情報屋のにの。
あの可愛い容姿で、裏社会にもさらりと入り込み、屈強な男どもとも怪しげなオヤジ達とも渡り合っていたらしい。
持ち前の愛嬌と度胸だけでやっていけるものなのか、心配は尽きなかった。ひょっとして色仕掛けも駆使してるのでは…と、疑った事もある。

「そんな訳ないじゃん」

笑顔で軽くあしらわれた。でも茶色の瞳に少しばかり「怒り」が含まれている気がしたから、その言葉を信じている。もちろん今もだ。

「にのはそんなこと、しない」
「ではやはり新機能をつけるのは、意味ないのではないですか?」

アンドロイドに言われて、雅紀は「あっ…」と声が出た。経験があった方がいいのか悪いのか、わからなくなる。

「まぁ、決めるのはニノさまです。博士はいい顔なさらないと思いますけど」
「…本郷博士、嫌がるかな」
「怒るでしょうね」
「……ううぅ、だろうね」


なにやら暗雲立ちこめる機能追加だったが、にのは迷うことなく予定通り実行したのだった。

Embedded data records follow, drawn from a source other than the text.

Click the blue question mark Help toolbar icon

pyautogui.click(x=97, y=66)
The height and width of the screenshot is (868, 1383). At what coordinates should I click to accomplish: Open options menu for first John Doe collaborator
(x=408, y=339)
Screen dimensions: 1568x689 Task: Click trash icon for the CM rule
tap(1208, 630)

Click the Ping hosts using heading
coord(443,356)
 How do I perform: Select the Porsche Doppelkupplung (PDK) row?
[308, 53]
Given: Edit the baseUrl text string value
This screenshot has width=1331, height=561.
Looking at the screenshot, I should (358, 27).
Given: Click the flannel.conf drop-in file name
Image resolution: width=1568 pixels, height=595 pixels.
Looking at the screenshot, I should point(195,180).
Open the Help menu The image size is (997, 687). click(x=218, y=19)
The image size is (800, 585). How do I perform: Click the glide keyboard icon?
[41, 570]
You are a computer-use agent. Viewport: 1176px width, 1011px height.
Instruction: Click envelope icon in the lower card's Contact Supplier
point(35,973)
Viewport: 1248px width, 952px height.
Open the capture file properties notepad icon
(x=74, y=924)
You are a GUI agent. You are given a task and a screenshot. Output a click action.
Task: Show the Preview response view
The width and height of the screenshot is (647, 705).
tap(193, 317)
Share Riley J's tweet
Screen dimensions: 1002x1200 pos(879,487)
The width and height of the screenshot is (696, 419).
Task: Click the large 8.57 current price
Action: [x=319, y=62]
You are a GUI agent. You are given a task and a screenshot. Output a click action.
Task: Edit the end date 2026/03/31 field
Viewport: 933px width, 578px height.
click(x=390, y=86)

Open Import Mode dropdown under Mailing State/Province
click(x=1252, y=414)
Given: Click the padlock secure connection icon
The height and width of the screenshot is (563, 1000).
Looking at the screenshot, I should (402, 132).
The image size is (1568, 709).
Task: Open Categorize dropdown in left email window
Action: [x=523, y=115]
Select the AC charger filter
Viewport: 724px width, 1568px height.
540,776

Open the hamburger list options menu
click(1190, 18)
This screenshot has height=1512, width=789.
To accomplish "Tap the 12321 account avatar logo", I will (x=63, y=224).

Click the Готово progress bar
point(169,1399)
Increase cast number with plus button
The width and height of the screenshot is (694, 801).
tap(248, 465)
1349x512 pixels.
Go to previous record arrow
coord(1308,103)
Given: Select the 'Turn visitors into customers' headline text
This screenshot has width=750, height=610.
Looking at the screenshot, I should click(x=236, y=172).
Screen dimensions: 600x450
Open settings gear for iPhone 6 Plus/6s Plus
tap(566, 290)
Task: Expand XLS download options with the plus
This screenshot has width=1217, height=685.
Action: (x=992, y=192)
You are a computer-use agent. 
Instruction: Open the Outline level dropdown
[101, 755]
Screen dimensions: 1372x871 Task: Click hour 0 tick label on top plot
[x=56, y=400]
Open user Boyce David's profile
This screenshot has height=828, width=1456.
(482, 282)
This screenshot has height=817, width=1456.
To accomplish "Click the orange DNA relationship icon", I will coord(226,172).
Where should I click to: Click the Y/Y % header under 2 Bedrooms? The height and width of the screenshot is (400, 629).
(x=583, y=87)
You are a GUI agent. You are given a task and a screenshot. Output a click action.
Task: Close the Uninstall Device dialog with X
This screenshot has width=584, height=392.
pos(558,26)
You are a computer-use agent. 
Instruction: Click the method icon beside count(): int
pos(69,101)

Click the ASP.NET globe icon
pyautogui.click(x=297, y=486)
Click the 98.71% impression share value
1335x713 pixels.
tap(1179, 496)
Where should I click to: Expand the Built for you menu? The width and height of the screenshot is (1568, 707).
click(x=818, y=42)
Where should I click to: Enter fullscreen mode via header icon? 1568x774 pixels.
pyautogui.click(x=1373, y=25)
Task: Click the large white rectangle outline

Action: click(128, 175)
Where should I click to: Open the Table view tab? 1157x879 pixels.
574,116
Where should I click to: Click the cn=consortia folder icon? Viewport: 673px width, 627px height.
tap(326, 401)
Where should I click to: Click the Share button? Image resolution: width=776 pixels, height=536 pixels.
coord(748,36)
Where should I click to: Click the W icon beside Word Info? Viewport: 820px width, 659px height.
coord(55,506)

智は裏用に売るため改造された「白雪」の下半身をどこからか入手してきて、にののボディに組み込んだらしい。
「新品手に入れんの、苦労したんだからな」と、がんばったアピールをするので、雅紀は智の大好物を差し入れした。

「えー、どこが変わったのかよくわかんなぁい」

そう言って、にのは智のがんばったアピールをあさっての方向に葬り去ったが、これがにの独特の愛情表現なのは皆んなわかっている。にのは照れ屋さんなのだ。

「胸でもつけるか。デッカイの」
「ヤダよ!別に俺、女になりたいわけじゃないもん」

智の冗談にぷんと口を尖らせたにのだったが、雅紀をチラ見して、すぐ下を向いた。

「まーくんはデッカイのが好きだったよね。俺、そうしたほうがいい?」

驚いた雅紀が即答する。

「んなわけないだろ!何言ってんの!?」
「だって…」
「俺はにのがいいの!にののままがいいの!」

にのは頬を赤くした。そう、耳だけでなく、頬も赤くなれるようにしてもらったのだ。
「あとは泣けるようにしてあげたいんだけど…」と潤は言うが、それは簡単にはいかないらしい。
にの本人的には、「泣く」よりお股にアレをつけて欲しいらしいが、智に「ただのお飾り」に過ぎないと言われ、しょんぼりわんこ化していたという。